As you can see, through this type of work completed on crowdsourcing platforms (i.e., a barrage of tiny tasks to clean and enrich), data can go from meaningless to meaningful in minutes.

Millions of Workers: The Scale of Human Computation

Photo by Michiel S.

Why does the crowd work? Through a variety of portals (Swagbucks, for example), crowd workers benefit from working on data-focused tasks by earning points, cash, contest entry’s, and in some cases credit for volunteering. It’s a popular model. On the other side of the coin, for those that receive the work, they enjoy being able to get just the right amount of work done in a short time-frame, on demand, with accuracy and without any involvement of a middleman or outsourcing agency.

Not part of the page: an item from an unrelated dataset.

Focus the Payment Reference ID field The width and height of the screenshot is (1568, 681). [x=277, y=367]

Around the world, the number of crowd workers available at any moment is in the millions. The company hosting this blog, CrowdFlower, has access to 5 million workers alone!

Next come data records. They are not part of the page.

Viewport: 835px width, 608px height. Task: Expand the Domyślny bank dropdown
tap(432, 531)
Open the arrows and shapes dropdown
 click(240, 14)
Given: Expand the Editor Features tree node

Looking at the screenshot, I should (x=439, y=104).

Why the Image of Big-Data needs to Be a Little Less Cold, Hard, and Robotic and a Little More Warm, Squishy, and Human

Photo by Marco Oliani

So, we’ve seen that the crowd is an effective way to train data and an indispensable part of the data scientist’s workflow; they can plug into the ‘hive-mind’ when needed and unplug when they are done. With this in mind, let’s get back to the main question. If data science is in-large-part a human process, one where millions of human eyes are sending info to human brains and then moving human hands to type and click helpful information, then why isn’t it represented this way in the media? Why are all the lifeless software programs and clever data scientists getting all the credit?

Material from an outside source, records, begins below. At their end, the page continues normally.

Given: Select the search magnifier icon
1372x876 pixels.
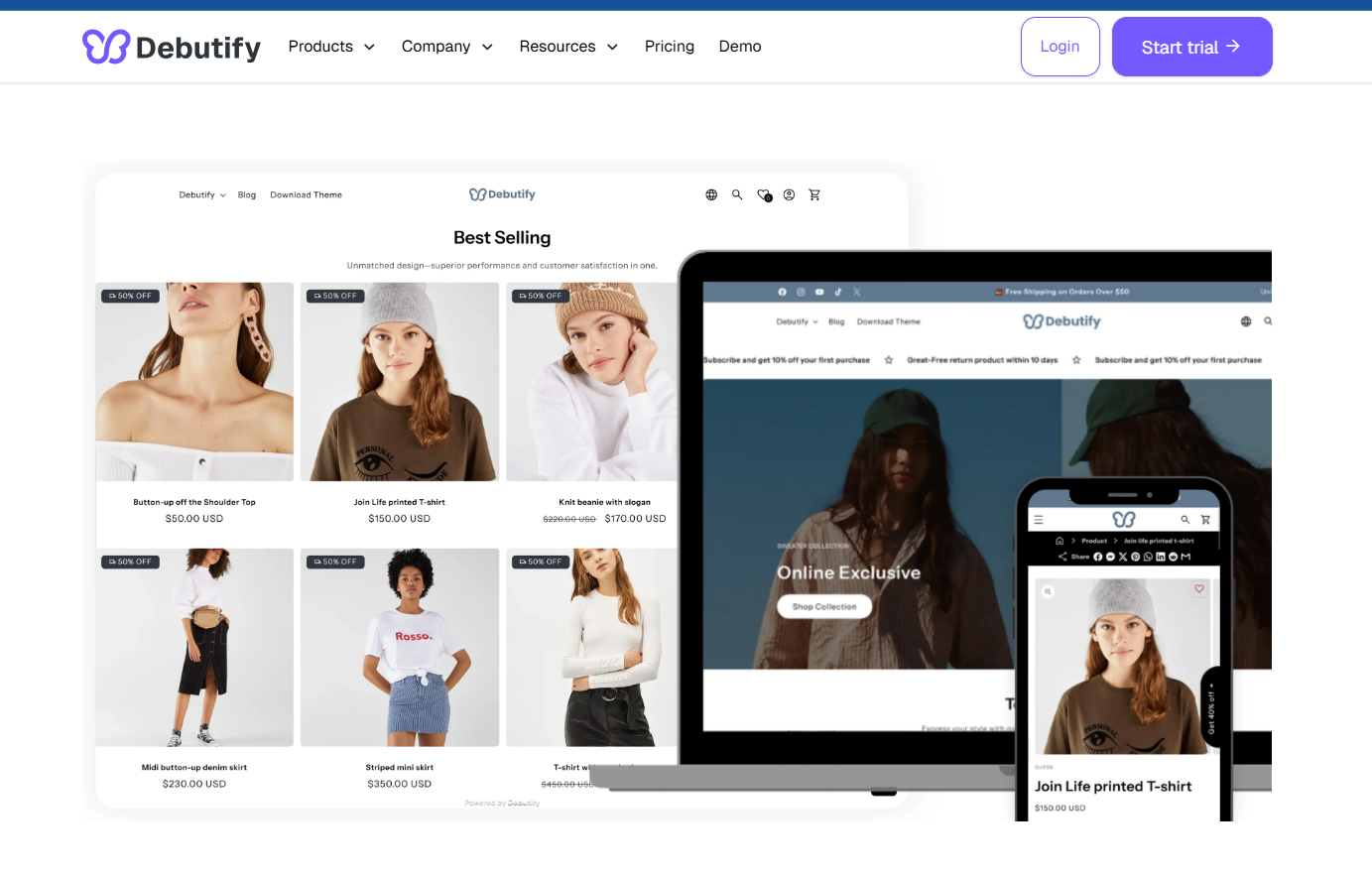Looking at the screenshot, I should 737,194.
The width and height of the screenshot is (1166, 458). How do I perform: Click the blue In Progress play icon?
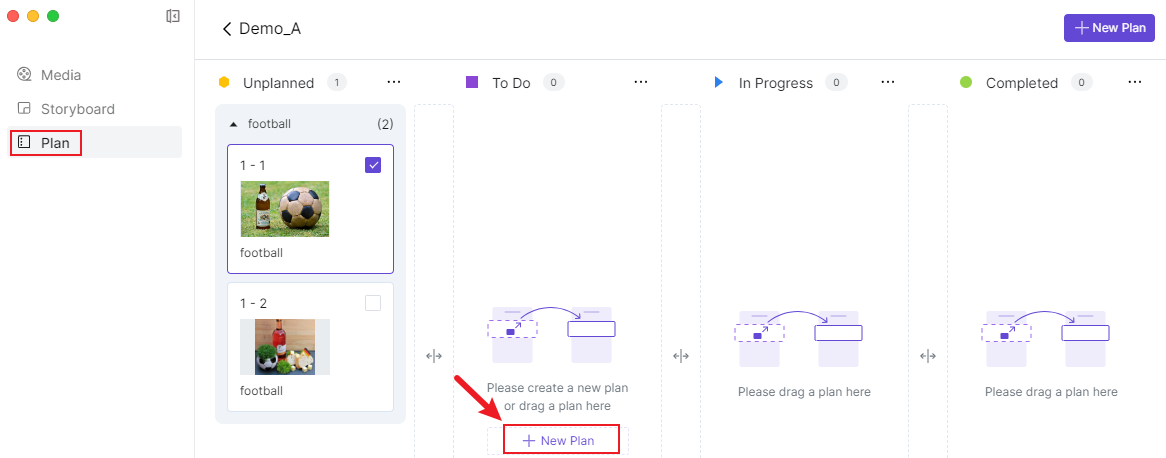tap(719, 83)
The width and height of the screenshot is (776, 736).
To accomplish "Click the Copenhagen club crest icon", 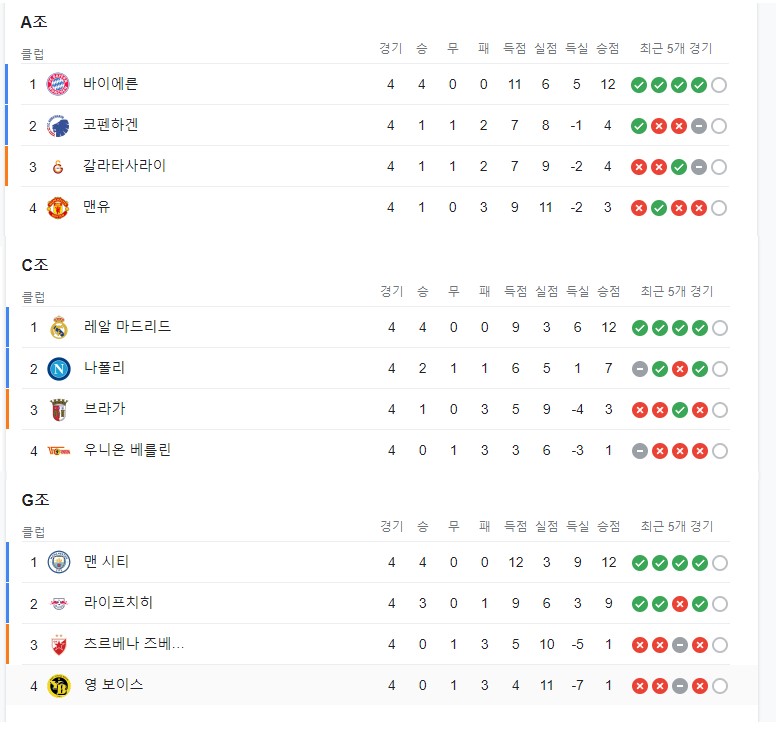I will 58,125.
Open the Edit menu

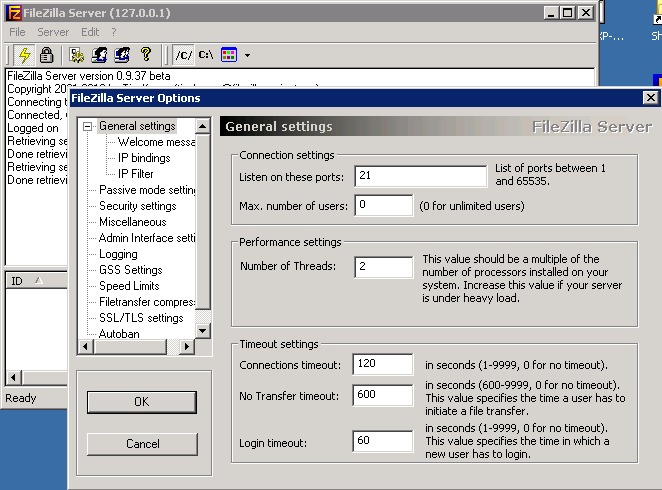coord(90,32)
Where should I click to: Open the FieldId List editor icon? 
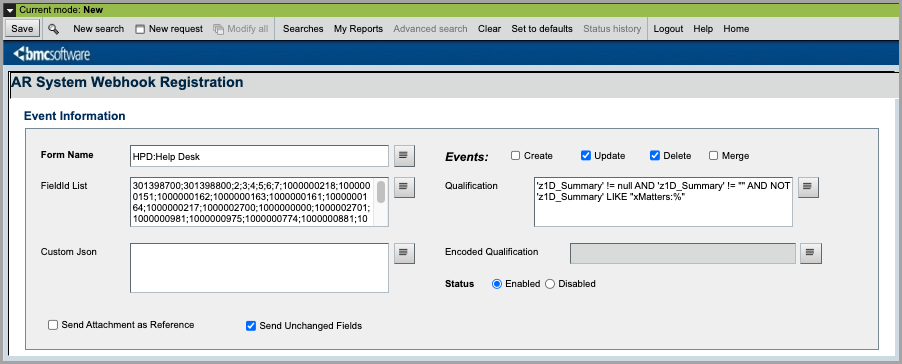(404, 186)
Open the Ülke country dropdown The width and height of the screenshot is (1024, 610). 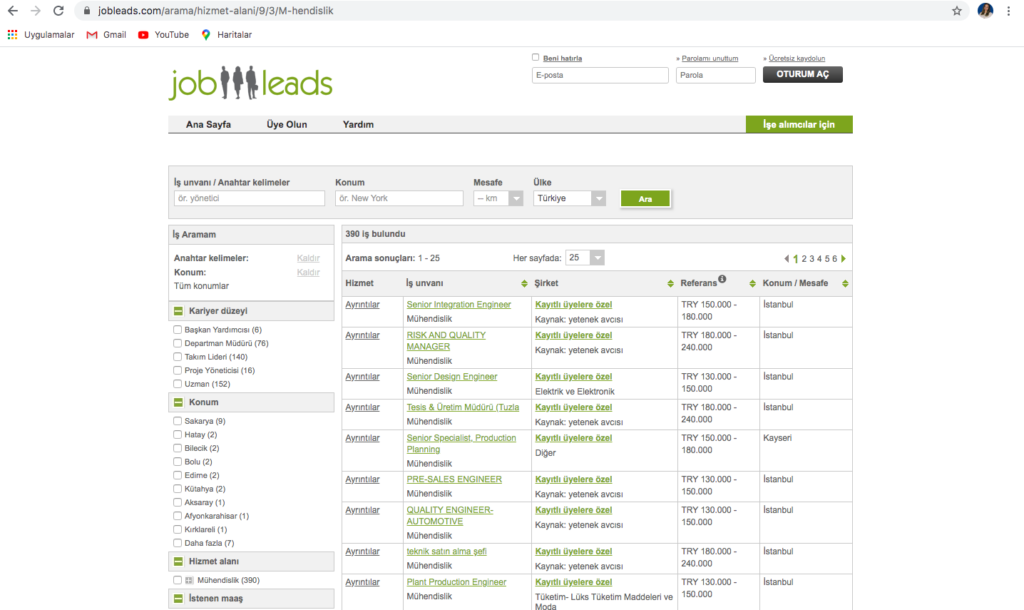pos(570,198)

Take the latest, 2014, RoboCop movie, for example. In the film, we are to believe that Alex Murphy, the man behind the robo-suit, is able to access massive crime databases and live video-surveillance footage from the city (i.e.,some seriously big-data). With these streams of information available to him (and some facial-recognition software), inside his Google Glass-like visor, he is able to make highly effective decisions; he knows where to find criminals and how to gather evidence to incriminate uncaught criminals by comparing databases alone.

My complaint? Well, not to criticise the film (It was actually great!), but it’s hard to believe that such capable software could exist. No computer program and no person could systematically search all of that data so quickly. The reality of his situation would have to have included an army of people behind computer screens helping him view, identify, verify, and clean up that information if he was to have ever gotten anywhere.

This has to do directly with another topic, the confluence of computer-vision and machine-learning. For RoboCop’s ability to sort through that much video-surveillance and other files, the algorithm’s used would have to have rivaled or surpassed the actual human vision system. In other words, the software would have to have been ultra-brilliant at identifying people based on the limited cues found in imperfect video footage, i.e., blurry figures, poor lighting, confusing movement, depth and perspective, etc. To get there, assuming it ever could (I’d buy that for a dollar!), the program would have needed to have first been trained by humans doing the work before the software could give Robocop the confidence in the data needed to justify his jumping into so many cool action scenes.

Certainly though, RoboCop is not the point! Nevertheless, the movie’s plot should remind us, that, yes, big-data can intelligently advise big decisions, but this can only happen when the data is given meaning, often something that only we humans can do. Furthermore, if we are going to continue to explore the idea that big-data is a revolutionary tool in tech, let us not forget the human crowd that powers it.